И, махнув рукой, он забрался в машину, которая тотчас с ревом тронулась, обдав меня едким дымом. Я стоял и смотрел вслед, ничего не видя, не понимая и не желая ничего понимать. Наверное, так бывает за секунду до смерти, когда в грудь попадает разрывная пуля. Но смерть не приходила. И тогда я медленно направился в избу, войдя, бездумно стал собираться в дорогу… Но тут в сенях послышались бегущие шаги и на пороге появилась Вера. Она ворвалась и встала в проеме, окутанная облаком морозного пара. Ее бледное лицо походило на парафиновую маску, огромные черные глаза на этом лице казались безумными.

- Подожди! – выдохнула она угрожающе. – Подожди, я все объясню!

Я уронил на пол рюкзак и опустился на лавку.

- Его машина встретилась мне по дороге, - задыхаясь, продолжала она. – Я ее сразу узнала.
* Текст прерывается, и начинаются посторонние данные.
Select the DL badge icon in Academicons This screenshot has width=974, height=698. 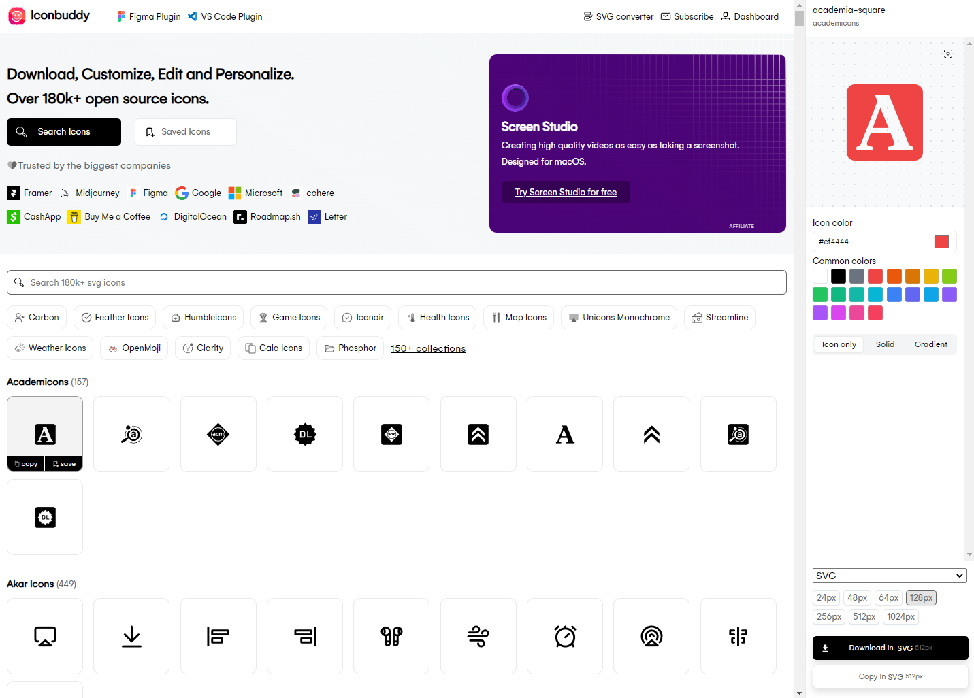(x=305, y=434)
Господи, он мчался, как сумасшедший!

- Да. Я его понимаю.

- Что понимаешь? – прошептала она с каким-то горестным изумлением. – Что?

- По-моему он тебя безумно любит, вот что.

Она приблизилась, села у моих ног на рюкзак и проговорила, охватив руками колени:

- Боже, как я его ненавижу! Как же я его ненавижу. Что он тебе рассказал?

И тут, совершенно неожиданно для самого себя, я ответил:

- Ничего особенного. Привез ключи от квартиры, говорил, что ребенку скоро в школу, и что жить вам нужно в нормальных условиях. Еще сказал, что в декабре уезжает, перевелся служить на Дальний Восток. А еще.… Послушай, он тебя любит, я это сразу понял, как только увидел его лицо. Вот я и подумал, может мне стоит…

- Нет, не стоит, - перебила она, поднимая на меня глаза, в которых мутным стеклом стояли слезы. И немного погодя, добавила с усталой улыбкой:

- Плохо же ты баб знаешь. Никуда ты от меня не уйдешь. Никуда и никогда, даже и не думай.

Вот и вся моя история. Да, чуть не забыл. Будку кобелю мы с Прокопием к зиме утеплили. А кличку ему дали – Тарзан.